● **Document text**:
-------------------------
# House Bill 1202



## KEN W (Feb 22, 2002)

This bill will be heard in Committee on Jan 23.It will prohibit landowners that charge for deer hunting to recieve free fencing materials for deer depredation from the GNF. 
I agree with this.An example is an outfitter mentioned on an earlier thread who charges $2500 for a 5 day deer hunt.He supposedly baits the deer off the refuge and then wants the GNF to pay for his fencing material. 
Contact you reps to favor this bill.


----------



## frosty (Dec 6, 2002)

This bill needs a lot of support. This is actually an amendment to the current law. Historically the fish and game had a policy in place saying they would help landowners as long as they were not operating a commercial operation. Which is obviously very fair policy. However, last session this was overturned telling them they could not discriminate against anyone for depredation problems regardless of whether they run a commercial outfit. THIS IS WRONG AND NEEDS ALL OF OUR SUPPORT TO MAKE SURE THIS AMENDMENT IS ADDED AND THE POLICY GOES BACK TO WHERE IT USED TO BE.


----------



## todd porter (Jan 17, 2003)

Committee took testimony and not one single hunter appeared in favor of this bill.

The committee took immediate action and recommended by a vote of 9-4 do not pass.

There were two urban legislators that voted for the do not pass. This thing could still be won on the floor, but not without personal contact with your representative. Emails and phone calls wouldn't hurt, but personal phone calls and messages that you want to discuss this issue will do more.
-------------------------
● **Stored rows**:
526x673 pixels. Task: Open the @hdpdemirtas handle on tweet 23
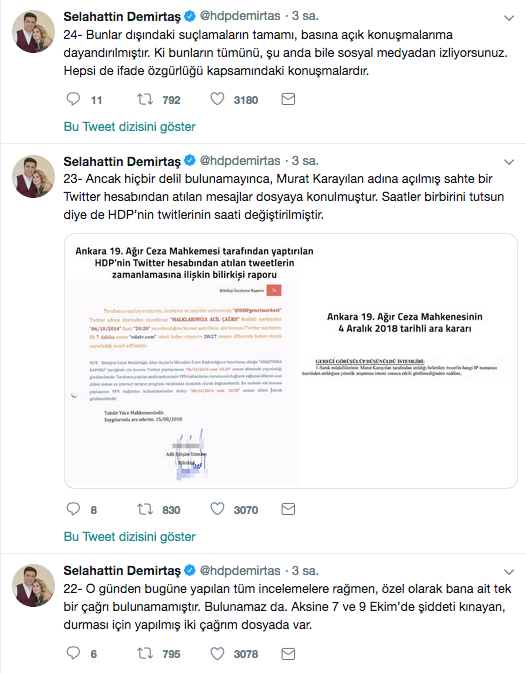[240, 161]
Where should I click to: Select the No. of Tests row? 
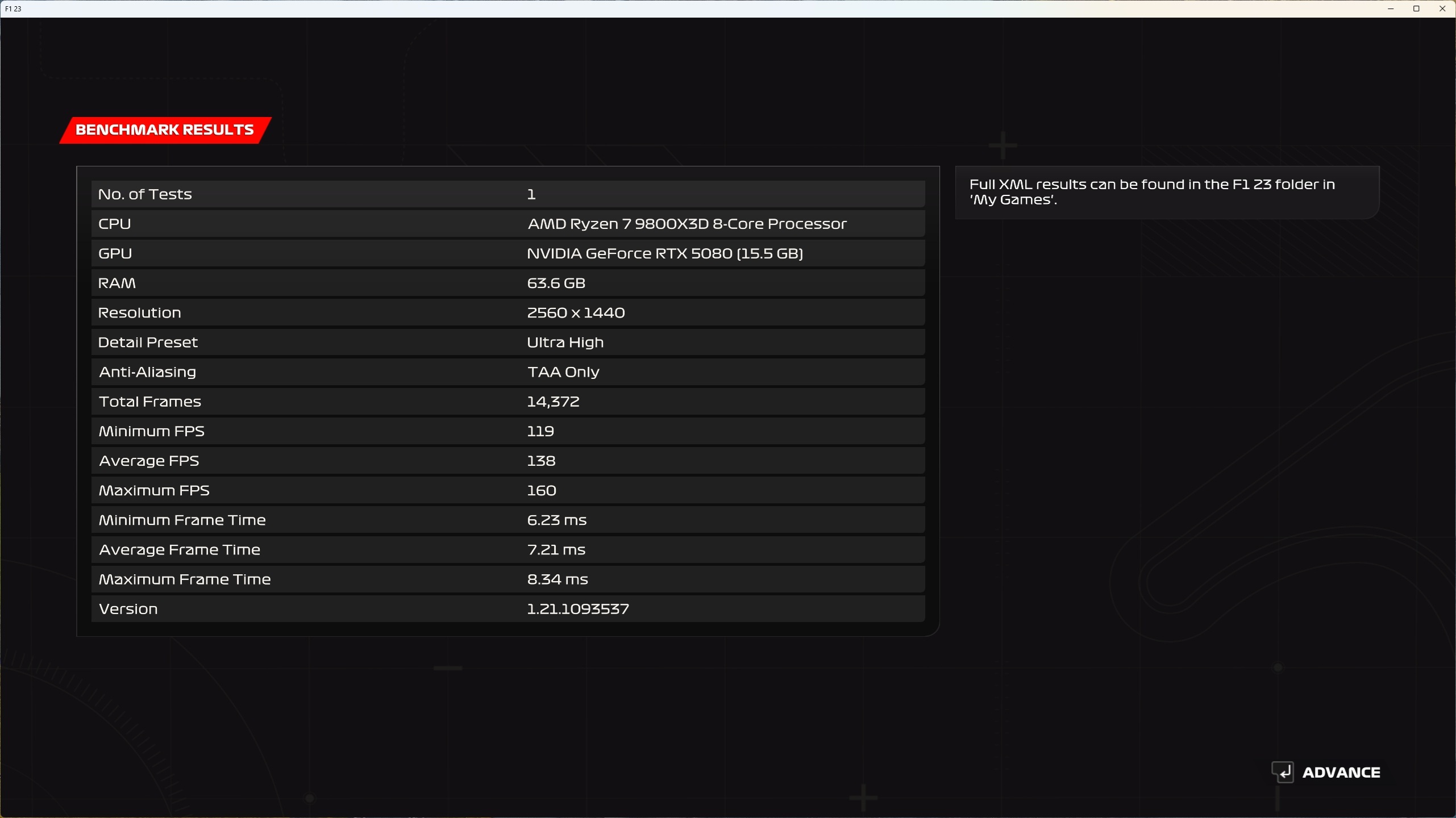coord(507,194)
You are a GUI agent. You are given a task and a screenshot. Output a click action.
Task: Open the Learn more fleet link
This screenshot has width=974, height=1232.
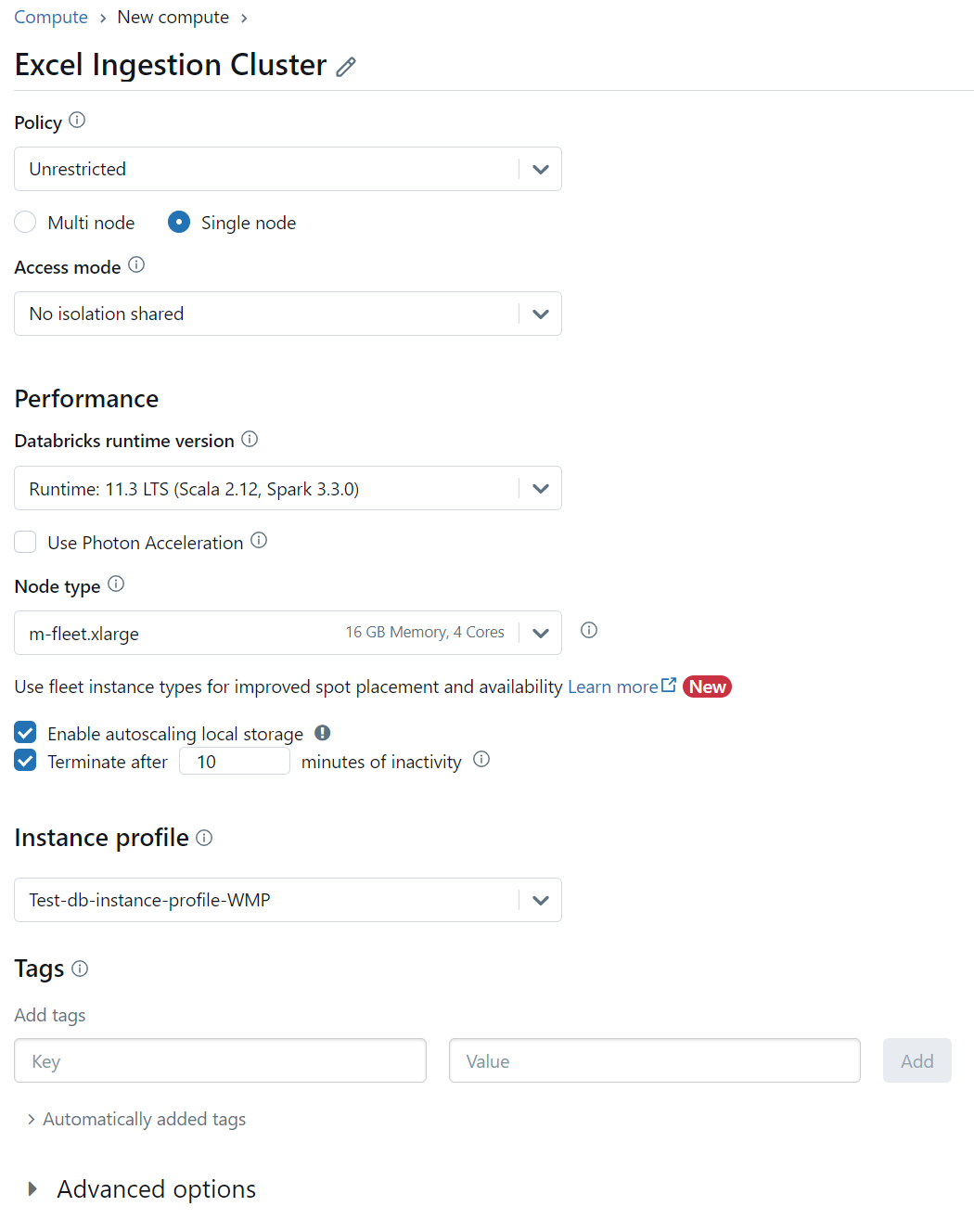(x=622, y=687)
-------------------------
● **Task requirements**: Reproduce the entire House Bill 1202 thread above word for word, preserving its original spelling and punctuation.

● **Answer below**:
# House Bill 1202



## KEN W (Feb 22, 2002)

This bill will be heard in Committee on Jan 23.It will prohibit landowners that charge for deer hunting to recieve free fencing materials for deer depredation from the GNF. 
I agree with this.An example is an outfitter mentioned on an earlier thread who charges $2500 for a 5 day deer hunt.He supposedly baits the deer off the refuge and then wants the GNF to pay for his fencing material. 
Contact you reps to favor this bill.


----------



## frosty (Dec 6, 2002)

This bill needs a lot of support. This is actually an amendment to the current law. Historically the fish and game had a policy in place saying they would help landowners as long as they were not operating a commercial operation. Which is obviously very fair policy. However, last session this was overturned telling them they could not discriminate against anyone for depredation problems regardless of whether they run a commercial outfit. THIS IS WRONG AND NEEDS ALL OF OUR SUPPORT TO MAKE SURE THIS AMENDMENT IS ADDED AND THE POLICY GOES BACK TO WHERE IT USED TO BE.


----------



## todd porter (Jan 17, 2003)

Committee took testimony and not one single hunter appeared in favor of this bill.

The committee took immediate action and recommended by a vote of 9-4 do not pass.

There were two urban legislators that voted for the do not pass. This thing could still be won on the floor, but not without personal contact with your representative. Emails and phone calls wouldn't hurt, but personal phone calls and messages that you want to discuss this issue will do more.